In this book, Jim Collins, says that a lot of companies concentrate on “what else to do?” and never consider “what should we stop doing?” His research discovered that the companies that never made the leap to greatness shared the common mistake of not consistently evaluating what they needed to keep doing versus things they should probably stop doing. These companies wasted time, effort, talent, and resources on things that were really unnecessary. Now, pay attention to the word “unnecessary” because that is where it gets tricky. A lot of times, those are the things that really get us, those things that seem good, but are really not NECESSARY for our progress.
One of the things I loved about this book, besides how interesting I found the research on many household name companies, is that the research revealed PRINCIPLES that led to progress and sustained growth. That is how I came to start evaluating my life with the purpose of starting my “Stop Doing” list.

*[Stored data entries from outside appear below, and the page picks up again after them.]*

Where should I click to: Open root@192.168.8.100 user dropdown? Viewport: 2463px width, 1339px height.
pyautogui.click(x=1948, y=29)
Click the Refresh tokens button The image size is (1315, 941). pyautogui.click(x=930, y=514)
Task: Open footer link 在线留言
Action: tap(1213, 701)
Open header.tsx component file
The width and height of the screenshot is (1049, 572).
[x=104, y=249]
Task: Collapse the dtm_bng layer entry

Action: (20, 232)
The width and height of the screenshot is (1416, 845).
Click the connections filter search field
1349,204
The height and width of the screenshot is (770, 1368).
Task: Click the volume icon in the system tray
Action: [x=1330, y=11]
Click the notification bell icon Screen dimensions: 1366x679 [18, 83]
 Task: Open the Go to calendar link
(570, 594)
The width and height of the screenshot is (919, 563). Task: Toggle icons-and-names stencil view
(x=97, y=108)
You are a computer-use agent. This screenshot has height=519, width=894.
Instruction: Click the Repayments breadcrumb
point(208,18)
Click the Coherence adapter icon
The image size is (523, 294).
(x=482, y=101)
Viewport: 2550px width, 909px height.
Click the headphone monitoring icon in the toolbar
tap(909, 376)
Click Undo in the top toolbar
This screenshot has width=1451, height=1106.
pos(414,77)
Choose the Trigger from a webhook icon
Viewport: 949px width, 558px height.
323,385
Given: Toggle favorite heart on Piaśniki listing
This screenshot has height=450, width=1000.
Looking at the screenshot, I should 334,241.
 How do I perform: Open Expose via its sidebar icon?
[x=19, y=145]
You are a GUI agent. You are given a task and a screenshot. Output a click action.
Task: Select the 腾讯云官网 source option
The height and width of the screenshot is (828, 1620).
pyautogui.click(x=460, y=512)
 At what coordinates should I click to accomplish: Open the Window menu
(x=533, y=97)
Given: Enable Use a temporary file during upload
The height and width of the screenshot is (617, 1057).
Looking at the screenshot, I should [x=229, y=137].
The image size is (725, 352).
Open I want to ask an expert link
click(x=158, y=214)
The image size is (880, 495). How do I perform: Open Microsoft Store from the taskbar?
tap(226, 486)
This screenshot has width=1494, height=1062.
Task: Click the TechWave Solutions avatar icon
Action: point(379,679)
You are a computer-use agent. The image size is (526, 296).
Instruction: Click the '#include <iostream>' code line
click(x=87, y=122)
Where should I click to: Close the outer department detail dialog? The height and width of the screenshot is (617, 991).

And so a valid question might be, if I’m only involved in activities that are productive and positive, why would I stop doing any of these? As I read through this particular principle in the book, I was reminded of a saying my parents would tell me often, “El que mucho abarca, poco aprieta!” Loosely translated into saying that the person that does many trades masters few or none!. Our time, effort, talent, and resources can instead be focused on those things that will truly bring great results in our lives instead of chasing quantity over quality.